Cancers of the tail of the pancreas can be resected using a procedure known as a distal pancreatectomy. Recently, localized cancers of the pancreas have been resected using minimally invasive (laparoscopic) approaches.
After surgery, adjuvant chemotherapy with gemcitabine has been shown in several large randomized studies to significantly increase the 5-year survival (from approximately 10 to 20%), and should be offered if the patient is fit after surgery (Oettle et al. JAMA 2007, Neoptolemos et al. NEJM 2004, Oettle et al. ASCO proc 2007). Addition of radiation therapy is a hotly debated topic, with groups in the US often favoring the use of adjuvant radiation therapy, while groups in Europe do not, due to the lack of any large randomized studies to show any survival benefit of this strategy.

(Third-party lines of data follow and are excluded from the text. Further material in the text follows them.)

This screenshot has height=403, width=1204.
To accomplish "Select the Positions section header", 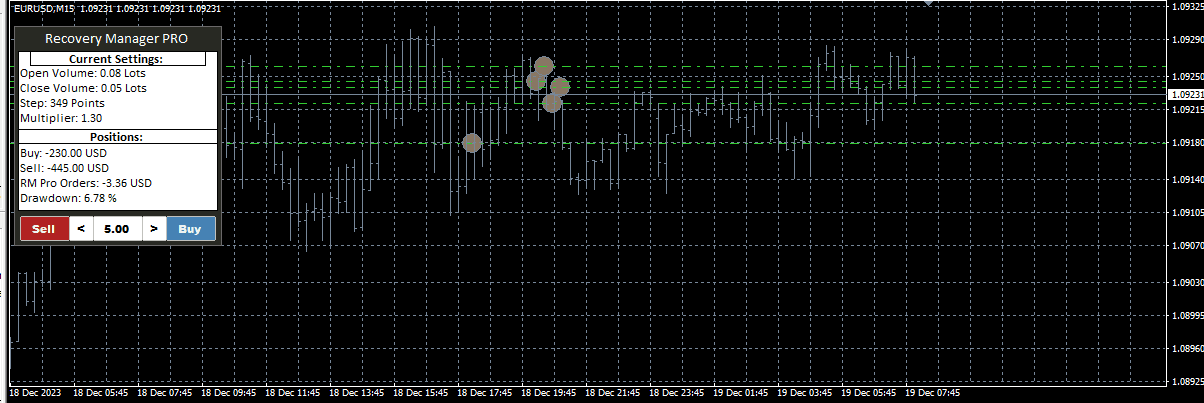I will (117, 137).
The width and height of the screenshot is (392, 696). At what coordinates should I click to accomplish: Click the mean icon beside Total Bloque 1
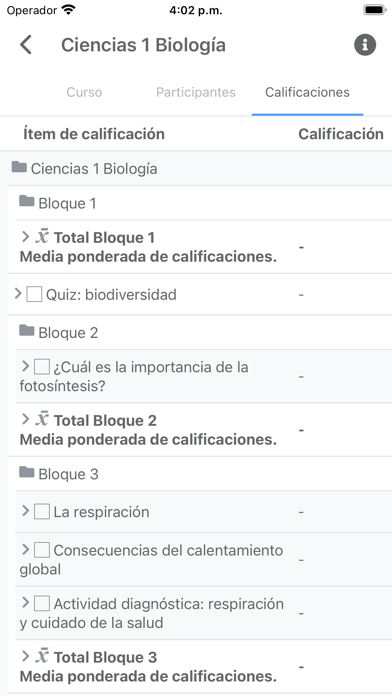(42, 237)
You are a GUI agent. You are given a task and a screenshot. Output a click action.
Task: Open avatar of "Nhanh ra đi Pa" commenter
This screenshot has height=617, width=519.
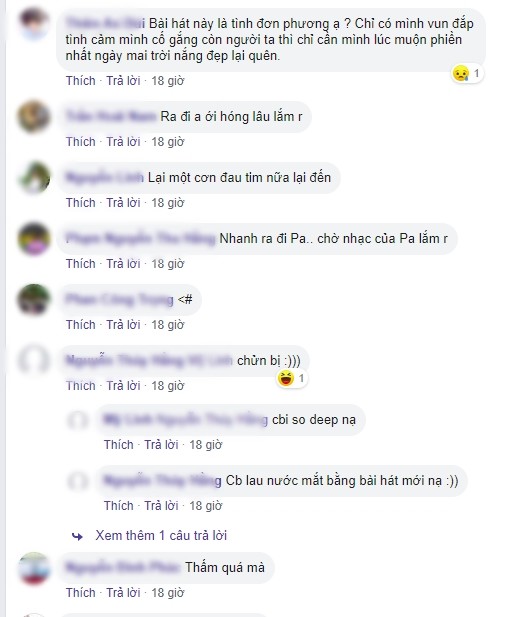pos(34,239)
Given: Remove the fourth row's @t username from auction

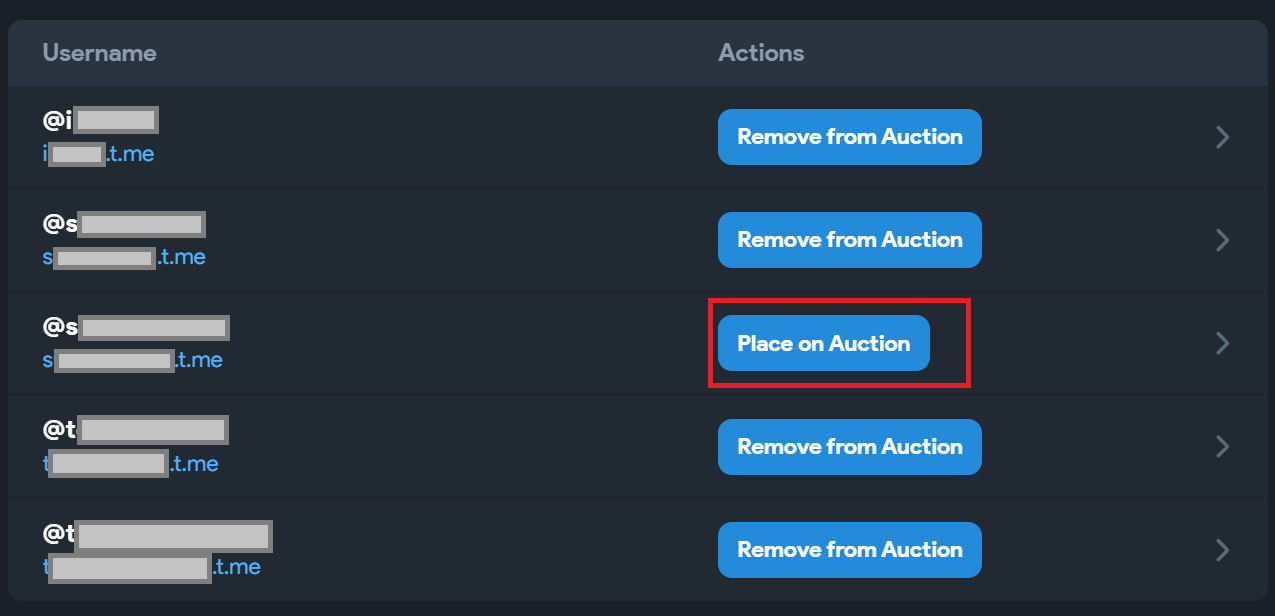Looking at the screenshot, I should 849,447.
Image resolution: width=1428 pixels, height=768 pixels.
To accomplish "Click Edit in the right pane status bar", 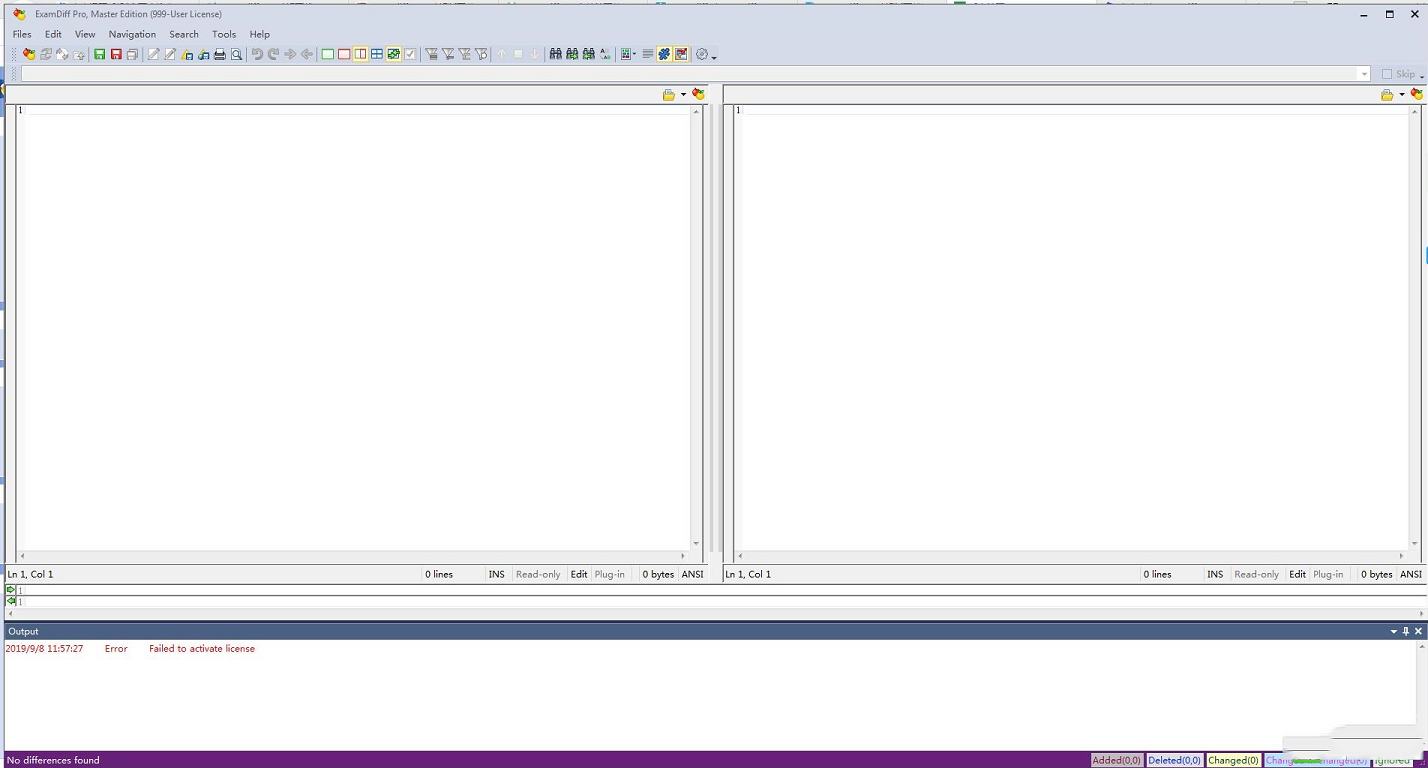I will [x=1297, y=574].
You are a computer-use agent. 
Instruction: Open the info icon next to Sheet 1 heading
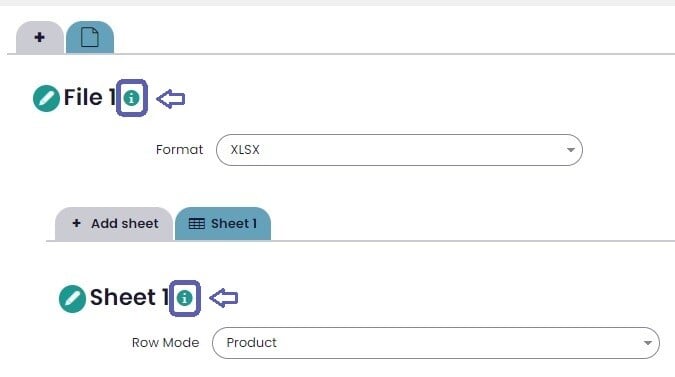(x=184, y=298)
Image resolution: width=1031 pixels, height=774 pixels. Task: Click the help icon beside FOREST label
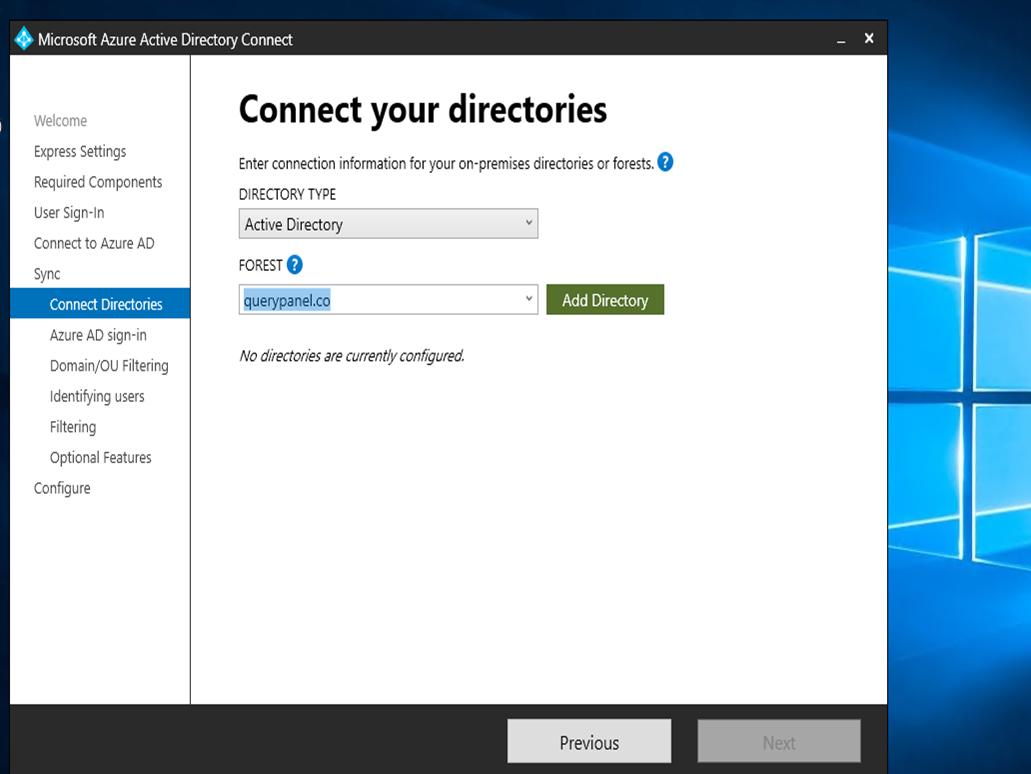[294, 265]
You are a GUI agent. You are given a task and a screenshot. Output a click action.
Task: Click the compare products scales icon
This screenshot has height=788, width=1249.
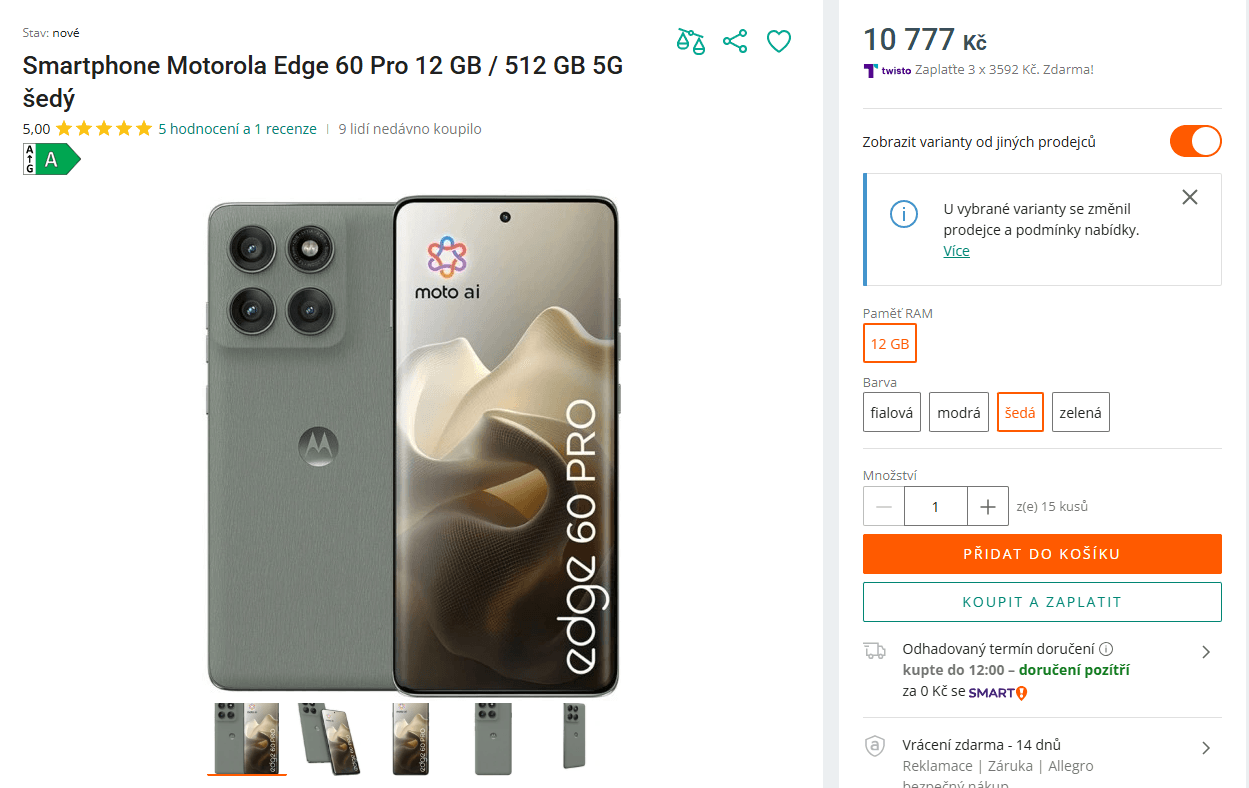tap(690, 41)
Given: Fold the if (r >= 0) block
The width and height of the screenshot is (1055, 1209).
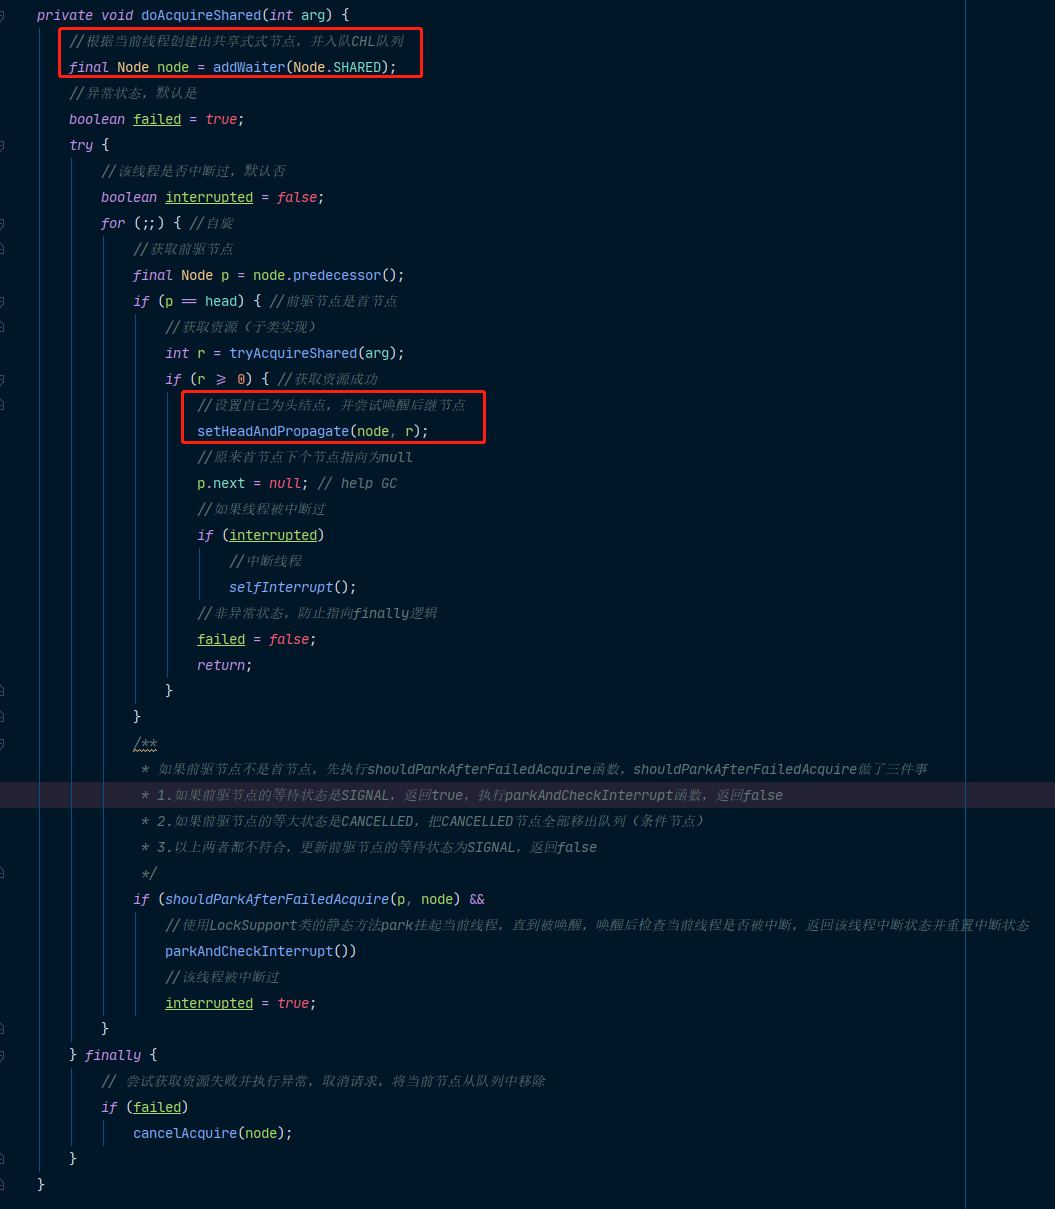Looking at the screenshot, I should point(2,379).
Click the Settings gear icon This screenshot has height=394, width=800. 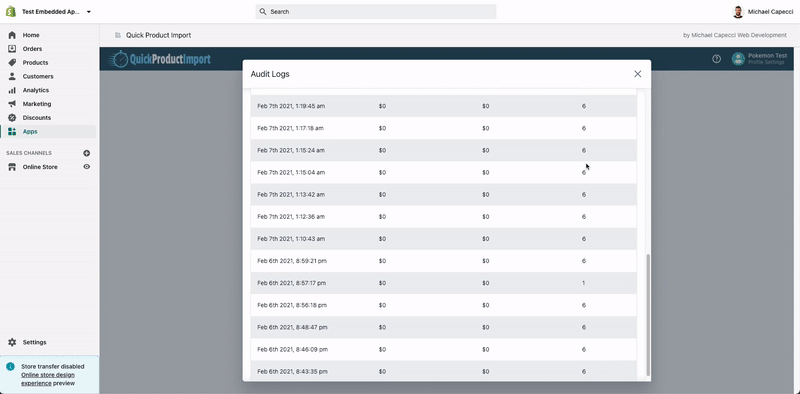point(12,342)
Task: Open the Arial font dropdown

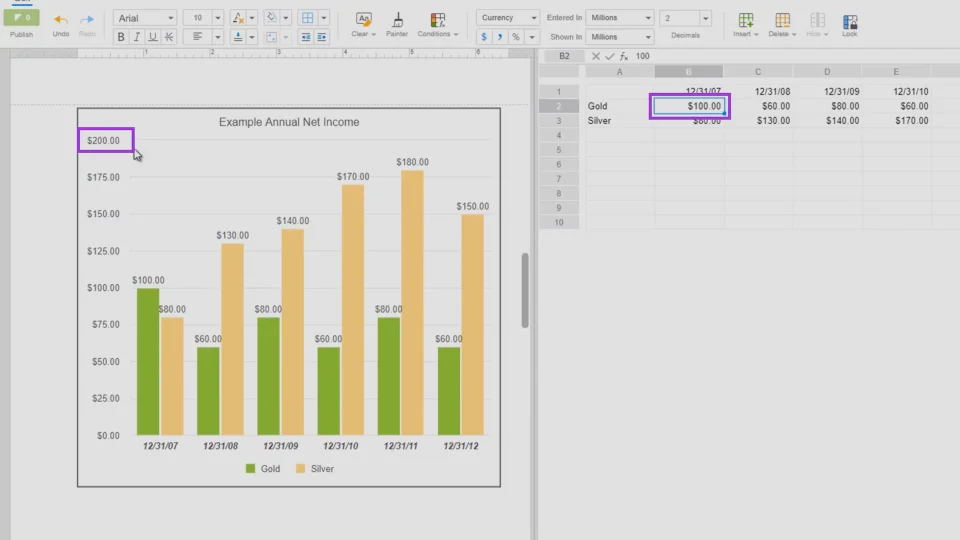Action: click(x=145, y=18)
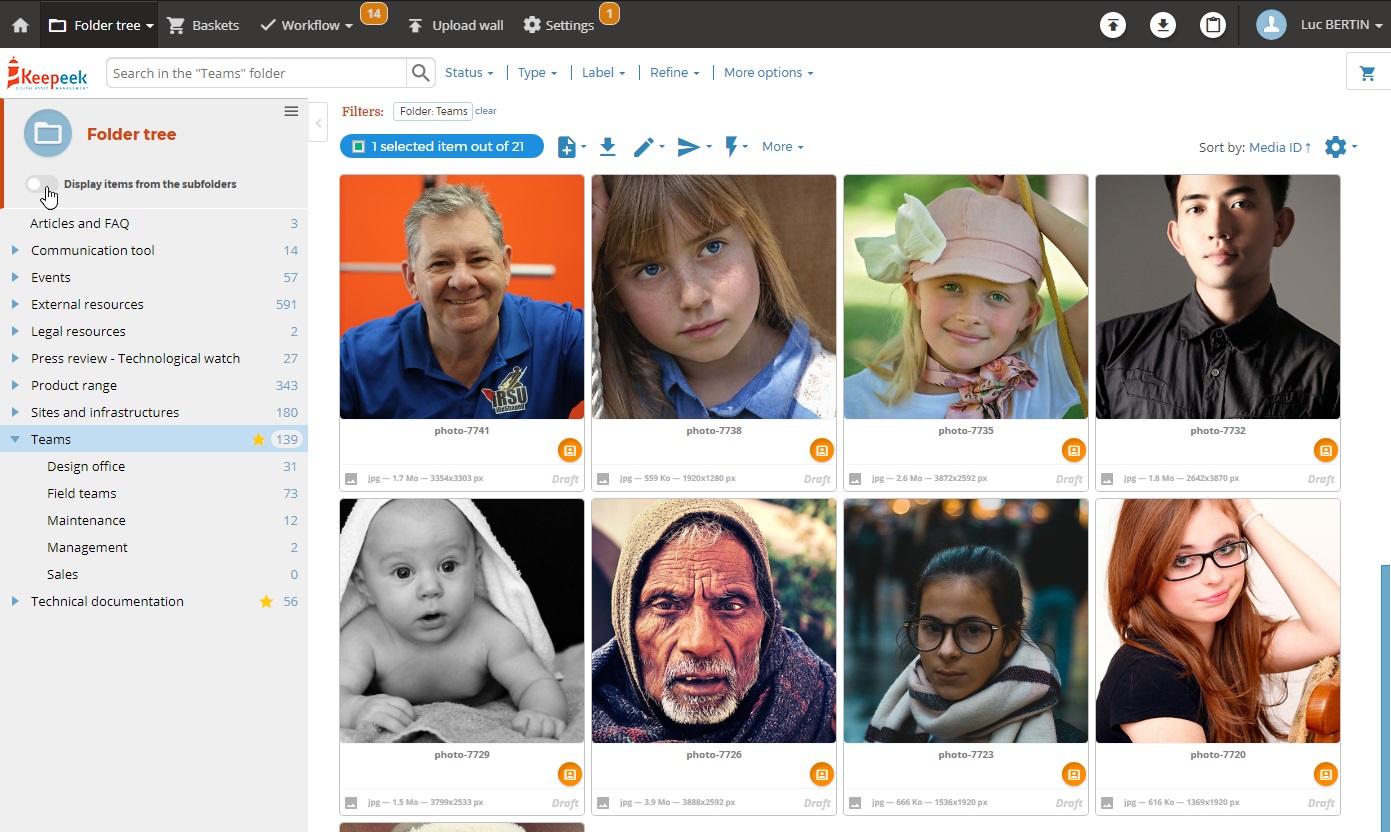This screenshot has width=1391, height=832.
Task: Open the photo-7726 elderly man thumbnail
Action: pos(714,620)
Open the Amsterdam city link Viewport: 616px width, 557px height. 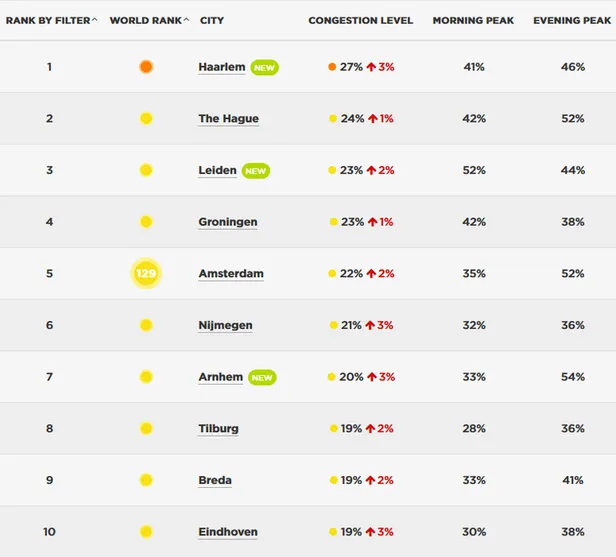pos(230,274)
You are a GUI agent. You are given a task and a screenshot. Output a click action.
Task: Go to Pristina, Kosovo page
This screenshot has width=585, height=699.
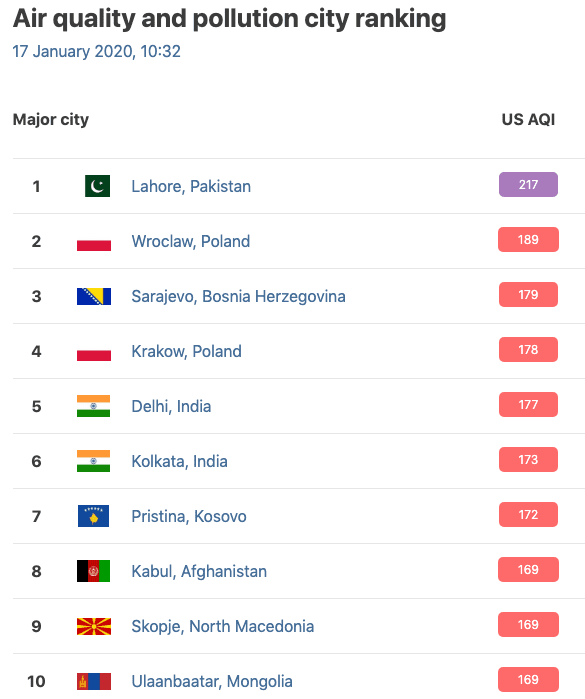pyautogui.click(x=189, y=516)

Surgery can be performed for palliation, if the malignancy is invading or compressing the duodenum or colon. In that case, bypass surgery might overcome the obstruction and improve quality of life, but it is not intended as a cure.

Chemotherapy
In patients not suitable for resection with curative intent, palliative chemotherapy may be used to improve quality of life and gain a modest survival benefit. Gemcitabine was approved by the United States Food and Drug Administration in 1998, after a clinical trial reported improvements in quality of life and a 5-week improvement in median survival duration in patients with advanced pancreatic cancer. This marked the first FDA approval of a chemotherapy drug primarily for a nonsurvival clinical trial endpoint. Gemcitabine is administered intravenously on a weekly basis.
2005: On the basis of a Canadian-led Phase III randomised controlled trial involving 569 patients with advanced pancreatic cancer, the US FDA in 2005 licensed the use of erlotinib (Tarceva) in combination with gemcitabine as a palliative regimen for pancreatic cancer. This trial compared the action of gemcitabine/erlotinib to gemcitabine/placebo, and demonstrated improved survival rates, improved tumor response and improved progression-free survival rates (Moore et al. JCO 2005). New trials are now investigating the effect of the above combination in the adjuvant (post surgery) and neoadjuvant (pre-surgery) setting.
Addition of oxaliplatin to Gemcitabine (Gem/Ox) was shown to confer benefit in small trials, but is not yet standard therapy.

Prognosis
Patients diagnosed with pancreatic cancer typically have a poor prognosis, partly because the cancer usually causes no symptoms early on, leading to locally advanced or metastatic disease at time of diagnosis. Median survival from diagnosis is around 3 to 6 months. 5-year survival is less than 5% for all stages combined.  Complete remission is rare.
With 43,000 cases diagnosed in the United States in 2010, and 36,800 deaths, pancreatic cancer has one of the highest fatality rates of all cancers, and is the fourth-highest cancer killer in the United States among both men and women. . Although it accounts for only 2.5% of new cases, pancreatic cancer is responsible for 6% of cancer deaths each year.
Pancreatic cancer may occasionally result in diabetes. Insulin production is hampered, and it has been suggested the cancer can also prompt the onset of diabetes and vice versa.